## STATED GOAL
Lay out the lines of the material below as a Markdown table with the columns Row and Line, beginning at the line that contains "552x345 pixels." and running through the end of the material. Skip blank lines and include only that range.

## TASK DATA
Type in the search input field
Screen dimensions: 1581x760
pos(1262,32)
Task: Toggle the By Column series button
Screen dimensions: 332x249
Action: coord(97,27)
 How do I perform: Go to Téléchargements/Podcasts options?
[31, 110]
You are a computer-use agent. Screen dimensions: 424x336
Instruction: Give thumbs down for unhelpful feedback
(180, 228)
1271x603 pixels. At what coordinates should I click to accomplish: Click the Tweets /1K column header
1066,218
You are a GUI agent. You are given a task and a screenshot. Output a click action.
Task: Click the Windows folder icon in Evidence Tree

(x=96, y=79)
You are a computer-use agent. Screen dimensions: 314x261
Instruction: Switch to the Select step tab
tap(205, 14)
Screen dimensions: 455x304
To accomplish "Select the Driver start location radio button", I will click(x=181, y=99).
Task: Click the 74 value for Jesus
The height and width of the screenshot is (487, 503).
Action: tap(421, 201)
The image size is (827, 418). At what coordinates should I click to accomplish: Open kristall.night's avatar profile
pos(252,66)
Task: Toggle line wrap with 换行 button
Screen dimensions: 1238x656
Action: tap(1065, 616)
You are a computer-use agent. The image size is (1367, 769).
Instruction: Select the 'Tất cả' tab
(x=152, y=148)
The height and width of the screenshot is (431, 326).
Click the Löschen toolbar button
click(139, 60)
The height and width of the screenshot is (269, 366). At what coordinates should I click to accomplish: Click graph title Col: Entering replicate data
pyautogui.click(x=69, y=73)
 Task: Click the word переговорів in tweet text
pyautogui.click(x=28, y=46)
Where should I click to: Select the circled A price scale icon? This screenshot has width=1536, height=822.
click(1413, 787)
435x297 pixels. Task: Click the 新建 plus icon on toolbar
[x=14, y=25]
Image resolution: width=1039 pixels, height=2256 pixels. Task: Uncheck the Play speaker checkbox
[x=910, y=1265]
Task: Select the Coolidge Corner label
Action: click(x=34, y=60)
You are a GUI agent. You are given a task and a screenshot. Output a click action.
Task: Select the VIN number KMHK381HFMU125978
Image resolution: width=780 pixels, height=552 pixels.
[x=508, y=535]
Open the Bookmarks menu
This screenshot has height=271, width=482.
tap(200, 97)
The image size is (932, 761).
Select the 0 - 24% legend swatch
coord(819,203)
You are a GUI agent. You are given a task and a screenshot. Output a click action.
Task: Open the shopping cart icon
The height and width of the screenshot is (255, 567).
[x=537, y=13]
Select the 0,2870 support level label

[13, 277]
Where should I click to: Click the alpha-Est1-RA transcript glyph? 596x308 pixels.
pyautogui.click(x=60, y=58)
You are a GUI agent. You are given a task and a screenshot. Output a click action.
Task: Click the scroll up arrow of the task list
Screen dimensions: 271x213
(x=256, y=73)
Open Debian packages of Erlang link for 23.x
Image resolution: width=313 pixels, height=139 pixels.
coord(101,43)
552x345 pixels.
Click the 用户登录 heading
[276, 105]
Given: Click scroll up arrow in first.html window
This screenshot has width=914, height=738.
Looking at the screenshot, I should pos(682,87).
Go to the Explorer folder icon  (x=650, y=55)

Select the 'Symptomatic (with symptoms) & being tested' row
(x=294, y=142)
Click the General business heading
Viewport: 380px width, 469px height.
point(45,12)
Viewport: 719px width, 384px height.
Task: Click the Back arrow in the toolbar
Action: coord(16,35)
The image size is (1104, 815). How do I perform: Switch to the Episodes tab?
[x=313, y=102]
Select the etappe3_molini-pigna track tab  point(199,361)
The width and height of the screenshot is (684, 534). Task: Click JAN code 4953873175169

## SOLUTION FOR THIS PROBLEM
| Row | Line |
|---|---|
| 1 | 552x345 pixels. |
| 2 | Click the 用户登录 heading |
| 3 | [276, 105] |
| 4 | Given: Click scroll up arrow in first.html window |
| 5 | This screenshot has width=914, height=738. |
| 6 | Looking at the screenshot, I should pos(682,87). |
| 7 | Go to the Explorer folder icon  (x=650, y=55) |
| 8 | Select the 'Symptomatic (with symptoms) & being tested' row |
| 9 | (x=294, y=142) |
| 10 | Click the General business heading |
| 11 | Viewport: 380px width, 469px height. |
| 12 | point(45,12) |
| 13 | Viewport: 719px width, 384px height. |
| 14 | Task: Click the Back arrow in the toolbar |
| 15 | Action: coord(16,35) |
| 16 | The image size is (1104, 815). How do I perform: Switch to the Episodes tab? |
| 17 | [x=313, y=102] |
| 18 | Select the etappe3_molini-pigna track tab  point(199,361) |
| 19 | The width and height of the screenshot is (684, 534). Task: Click JAN code 4953873175169 |